Simon points out an inconsistency between the Ramsey model and overlapping generations models.In the former, he says, people are impatient and discount their children's utility as they do their own. But in OLG models, each generation is assumed to be selfish. Simon says:
If macroeconomists want to be consistent they need to do one of two things. If they want to continue to insist that a benevolent social planner should use the personal rate of time preference of the current generation to discount future generations, then they should also make the social planner ignore the utility of the unborn in OLG models...Alternatively, if they do not want to adopt this ethical position, they need to allow the rate at which the social planner discounts future generations (if any) to differ from individuals impatience in the Ramsey set-up.
I prefer the latter. This is where Steely Dan enter. David Hepworth says he can't love Donald Fagen's new record as much as his work of 30 years ago, even though the untutored listener might not be able to distinguish between them. This is simply because he has lived with Fagen's earlier work for years and come to love it.
In this, David gives us a reason why an individual should discount his own future consumption. It's not because of "impatience", as the economic literature claims - a view which Ramsey himself scorned (pdf) as arising "from the weakness of the imagination." Instead, it's because the marginal utility of consumption declines as we age. The pleasure we get from the music we buy in our 20s is generally greater than that we get from the music we buy in our 50s, except in the rare cases when a Hollandesque genius emerges.
And I think this point generalizes beyond music and cultural goods. The utility of going on a binge diminishes with age because hangovers become more painful. When was your best holiday - was it last year, or the one you went on with your teenage mates? And Amy Finkelstein and Erzo Luttmer have found (pdf) that the marginal utility of consumption falls when people fall into ill-health, as the older are more likely to do.
We should, therefore, discount our future spending simply because we'll get less pleasure from ''10 spent in 30 years' time than we will from ''10 now because the marginal utility of consumption falls with age.

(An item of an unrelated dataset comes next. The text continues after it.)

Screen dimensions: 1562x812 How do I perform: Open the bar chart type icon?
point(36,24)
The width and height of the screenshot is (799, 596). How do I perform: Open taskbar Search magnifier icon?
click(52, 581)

But of course, this reasoning cannot apply to different generations. Quite the opposite. If we put aside our quibbles about interpersonal comparisons of utility aside, this thinking implies that - ceteris paribus - it is better that 20-year-olds have high consumption than that 60-year-olds do. This implies that there's a case for a negative discount rate across generations even though there's a (high) one within any individual. It might be optimal to reduce today's pensioners' spending so that we increase the spending of future generations of young folk (ignoring many other considerations!).
Insofar as this is correct, it makes David Willetts' complaint that oldsters are living high at the expense of youngsters even more worrying - because this is not merely unjust, but undesirable in narrowly utilitarian terms.
Another thing: It is a paradox that Frank Ramsey, who pioneered thinking about intertemporal choice, should have died aged just 26. I reckon there's a moral here.